---------- INPUT

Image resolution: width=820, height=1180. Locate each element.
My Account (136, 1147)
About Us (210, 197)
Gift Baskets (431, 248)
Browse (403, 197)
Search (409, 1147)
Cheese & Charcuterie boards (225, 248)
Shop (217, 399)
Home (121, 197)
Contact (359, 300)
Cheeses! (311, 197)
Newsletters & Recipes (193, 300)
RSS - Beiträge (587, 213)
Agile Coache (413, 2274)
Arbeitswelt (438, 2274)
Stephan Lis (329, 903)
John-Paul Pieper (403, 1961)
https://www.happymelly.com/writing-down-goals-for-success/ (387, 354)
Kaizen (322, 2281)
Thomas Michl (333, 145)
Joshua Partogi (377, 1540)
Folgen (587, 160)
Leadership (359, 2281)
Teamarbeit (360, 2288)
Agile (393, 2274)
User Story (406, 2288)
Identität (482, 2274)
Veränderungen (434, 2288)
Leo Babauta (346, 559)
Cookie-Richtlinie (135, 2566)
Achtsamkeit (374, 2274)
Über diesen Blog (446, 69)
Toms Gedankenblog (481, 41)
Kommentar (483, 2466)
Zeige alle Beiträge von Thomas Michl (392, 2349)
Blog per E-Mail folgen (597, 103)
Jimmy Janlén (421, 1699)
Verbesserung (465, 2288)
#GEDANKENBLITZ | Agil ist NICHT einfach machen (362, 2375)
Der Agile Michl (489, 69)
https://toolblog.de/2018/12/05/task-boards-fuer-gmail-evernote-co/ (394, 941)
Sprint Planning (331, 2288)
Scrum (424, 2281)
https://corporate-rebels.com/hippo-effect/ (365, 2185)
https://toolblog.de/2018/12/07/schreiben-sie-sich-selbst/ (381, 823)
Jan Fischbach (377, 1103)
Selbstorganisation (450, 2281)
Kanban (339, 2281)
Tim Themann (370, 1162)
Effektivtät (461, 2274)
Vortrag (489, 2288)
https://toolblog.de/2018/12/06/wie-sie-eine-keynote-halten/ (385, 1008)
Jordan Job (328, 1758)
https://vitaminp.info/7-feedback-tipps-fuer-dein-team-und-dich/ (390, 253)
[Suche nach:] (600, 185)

--------------------

What is needed is an exact transcription of every entry above.

Image resolution: width=820, height=1180. Locate each element.
My Account (136, 1147)
About Us (210, 197)
Gift Baskets (431, 248)
Browse (403, 197)
Search (409, 1147)
Cheese & Charcuterie boards (225, 248)
Shop (217, 399)
Home (121, 197)
Contact (359, 300)
Cheeses! (311, 197)
Newsletters & Recipes (193, 300)
RSS - Beiträge (587, 213)
Agile Coache (413, 2274)
Arbeitswelt (438, 2274)
Stephan Lis (329, 903)
John-Paul Pieper (403, 1961)
https://www.happymelly.com/writing-down-goals-for-success/ (387, 354)
Kaizen (322, 2281)
Thomas Michl (333, 145)
Joshua Partogi (377, 1540)
Folgen (587, 160)
Leadership (359, 2281)
Teamarbeit (360, 2288)
Agile (393, 2274)
User Story (406, 2288)
Identität (482, 2274)
Veränderungen (434, 2288)
Leo Babauta (346, 559)
Cookie-Richtlinie (135, 2566)
Achtsamkeit (374, 2274)
Über diesen Blog (446, 69)
Toms Gedankenblog (481, 41)
Kommentar (483, 2466)
Zeige alle Beiträge von Thomas Michl (392, 2349)
Blog per E-Mail folgen (597, 103)
Jimmy Janlén (421, 1699)
Verbesserung (465, 2288)
#GEDANKENBLITZ | Agil ist NICHT einfach machen (362, 2375)
Der Agile Michl (489, 69)
https://toolblog.de/2018/12/05/task-boards-fuer-gmail-evernote-co/ (394, 941)
Sprint Planning (331, 2288)
Scrum (424, 2281)
https://corporate-rebels.com/hippo-effect/ (365, 2185)
https://toolblog.de/2018/12/07/schreiben-sie-sich-selbst/ (381, 823)
Jan Fischbach (377, 1103)
Selbstorganisation (450, 2281)
Kanban (339, 2281)
Tim Themann (370, 1162)
Effektivtät (461, 2274)
Vortrag (489, 2288)
https://toolblog.de/2018/12/06/wie-sie-eine-keynote-halten/ (385, 1008)
Jordan Job (328, 1758)
https://vitaminp.info/7-feedback-tipps-fuer-dein-team-und-dich/ (390, 253)
[Suche nach:] (600, 185)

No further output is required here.